_Exercise aim_
Your answer must be an exact repetition of every record.

_Data for this task_
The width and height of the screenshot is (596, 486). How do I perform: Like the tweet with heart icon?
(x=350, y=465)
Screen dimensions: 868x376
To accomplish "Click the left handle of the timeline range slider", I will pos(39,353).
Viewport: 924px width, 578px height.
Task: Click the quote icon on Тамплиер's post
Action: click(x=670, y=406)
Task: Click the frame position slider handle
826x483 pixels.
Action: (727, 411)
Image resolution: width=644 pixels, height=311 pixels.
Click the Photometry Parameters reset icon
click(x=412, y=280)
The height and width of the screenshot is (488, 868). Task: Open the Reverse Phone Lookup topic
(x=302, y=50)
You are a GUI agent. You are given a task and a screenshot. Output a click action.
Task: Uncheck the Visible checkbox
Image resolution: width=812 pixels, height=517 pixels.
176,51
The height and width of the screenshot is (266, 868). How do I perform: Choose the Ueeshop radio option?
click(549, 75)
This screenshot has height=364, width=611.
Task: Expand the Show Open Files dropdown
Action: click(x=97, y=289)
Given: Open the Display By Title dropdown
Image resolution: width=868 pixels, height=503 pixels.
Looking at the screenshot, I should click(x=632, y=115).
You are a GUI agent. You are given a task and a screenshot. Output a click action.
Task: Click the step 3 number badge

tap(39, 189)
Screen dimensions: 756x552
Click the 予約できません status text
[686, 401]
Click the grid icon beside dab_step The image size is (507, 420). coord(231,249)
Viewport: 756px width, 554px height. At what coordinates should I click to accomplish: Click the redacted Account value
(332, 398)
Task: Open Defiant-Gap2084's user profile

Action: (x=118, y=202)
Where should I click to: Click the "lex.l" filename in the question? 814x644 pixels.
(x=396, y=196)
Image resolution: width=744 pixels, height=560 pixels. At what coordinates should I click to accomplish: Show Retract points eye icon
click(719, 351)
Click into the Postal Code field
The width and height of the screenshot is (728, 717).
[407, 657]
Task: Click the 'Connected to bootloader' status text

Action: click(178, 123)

_Response area_
The width and height of the screenshot is (596, 486). How do I perform: Like the tweet with heart icon?
(x=350, y=465)
Screen dimensions: 868x376
To accomplish "Click the left handle of the timeline range slider", I will pos(39,353).
Viewport: 924px width, 578px height.
Task: Click the quote icon on Тамплиер's post
Action: click(x=670, y=406)
Task: Click the frame position slider handle
826x483 pixels.
Action: (727, 411)
Image resolution: width=644 pixels, height=311 pixels.
Click the Photometry Parameters reset icon
click(x=412, y=280)
The height and width of the screenshot is (488, 868). Task: Open the Reverse Phone Lookup topic
(x=302, y=50)
You are a GUI agent. You are given a task and a screenshot. Output a click action.
Task: Uncheck the Visible checkbox
Image resolution: width=812 pixels, height=517 pixels.
176,51
The height and width of the screenshot is (266, 868). How do I perform: Choose the Ueeshop radio option?
click(549, 75)
This screenshot has height=364, width=611.
Task: Expand the Show Open Files dropdown
Action: click(x=97, y=289)
Given: Open the Display By Title dropdown
Image resolution: width=868 pixels, height=503 pixels.
Looking at the screenshot, I should click(x=632, y=115).
You are a GUI agent. You are given a task and a screenshot. Output a click action.
Task: Click the step 3 number badge

tap(39, 189)
Screen dimensions: 756x552
Click the 予約できません status text
[686, 401]
Click the grid icon beside dab_step The image size is (507, 420). coord(231,249)
Viewport: 756px width, 554px height. At what coordinates should I click to accomplish: Click the redacted Account value
(332, 398)
Task: Open Defiant-Gap2084's user profile

Action: (x=118, y=202)
Where should I click to: Click the "lex.l" filename in the question? 814x644 pixels.
(x=396, y=196)
Image resolution: width=744 pixels, height=560 pixels. At what coordinates should I click to accomplish: Show Retract points eye icon
click(719, 351)
Click into the Postal Code field
The width and height of the screenshot is (728, 717).
[407, 657]
Task: Click the 'Connected to bootloader' status text

Action: click(178, 123)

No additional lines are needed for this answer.